18. A system for mapping a sequence read to a reference genome, comprising:

a memory for storing computer readable code;

a processor coupled to the memory, the processor being configured to: select a reference genome to index; create an indexing hash table that associates position numbers to each index region within the reference genome; compare a sequence read against the index regions stored on the indexing hash table, to identify matches; identify all candidate locations on the reference genome that the sequence read can be mapped against, wherein each candidate location contains at least two index regions that match corresponding regions on the sequence read; calculate a probability score for each of the identified candidate locations; map the sequence read to the candidate location with the highest probability score; and align the sequence read against the candidate location.

19. The system of claim 18, wherein the processor comprises a hardware module.

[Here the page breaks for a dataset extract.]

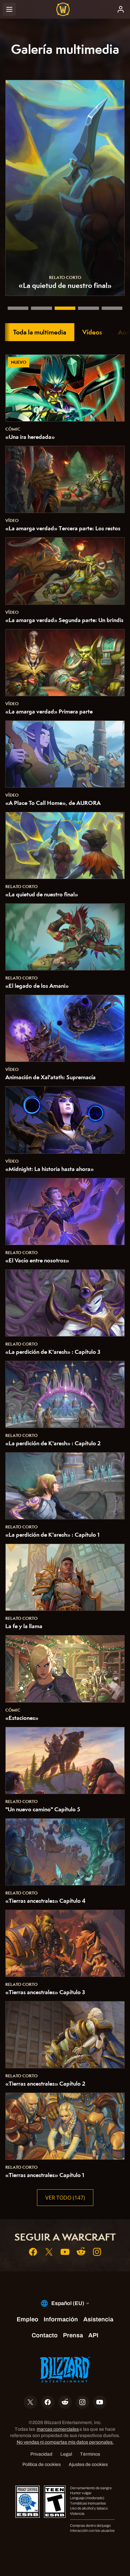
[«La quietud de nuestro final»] (65, 308)
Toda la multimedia (39, 332)
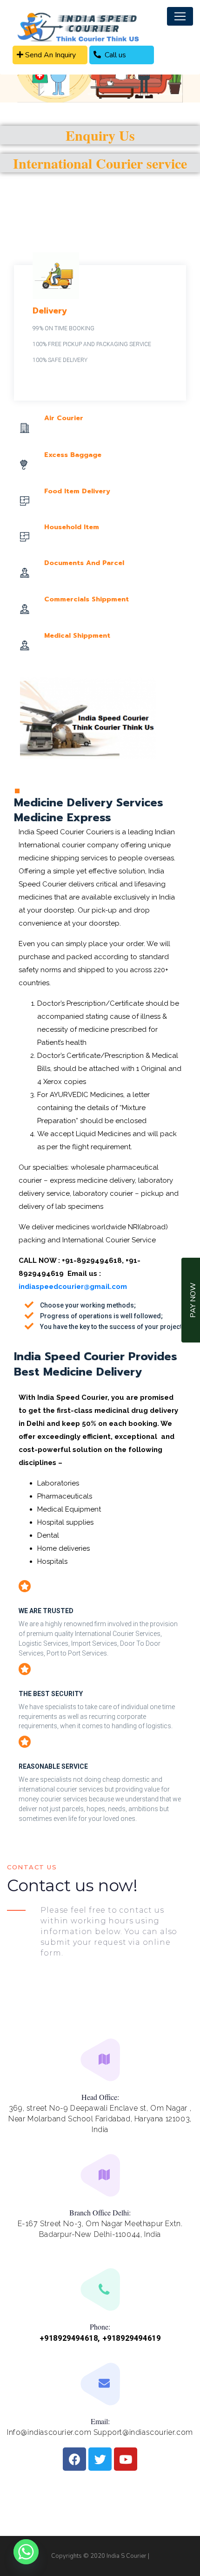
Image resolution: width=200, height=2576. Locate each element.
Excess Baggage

20. The system of claim 18, wherein the processor is configured to:

calculate a second minimum index region size based on the reference genome size, the second minimum index region size being shorter than the first minimum index region size;

compare a second sequence read against index regions of the second minimum index region size stored in the indexing hash table, to identify matches;

identify all candidate locations on the reference genome that the second sequence read can be mapped against, wherein each candidate location contains at least two index regions that match corresponding regions on the second sequence read;

calculate a probability score for each of the identified candidate locations that the second sequence read can be mapped against;

map the second sequence read to the candidate location, that the second sequence read can be mapped against, with the highest probability score; and

align the second sequence read against the candidate location.

21. The system of claim 20, wherein the processor is configured to calculate a minimum index region size by taking the fourth log of the total number of bases in the reference genome.

22. The system of claim 18, further comprising a gene sequencer having a signal output, wherein the processor comprises a signal input and the signal output of the gene sequencer is operatively connected to the signal input of the processor.